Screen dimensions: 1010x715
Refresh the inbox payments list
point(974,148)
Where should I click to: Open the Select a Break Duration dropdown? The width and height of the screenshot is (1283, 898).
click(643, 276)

◆ Work required:
Repeat the data in its entirety, word for word.

◆ Exercise output:
Screen dimensions: 1010x715
Refresh the inbox payments list
point(974,148)
Where should I click to: Open the Select a Break Duration dropdown? The width and height of the screenshot is (1283, 898).
click(643, 276)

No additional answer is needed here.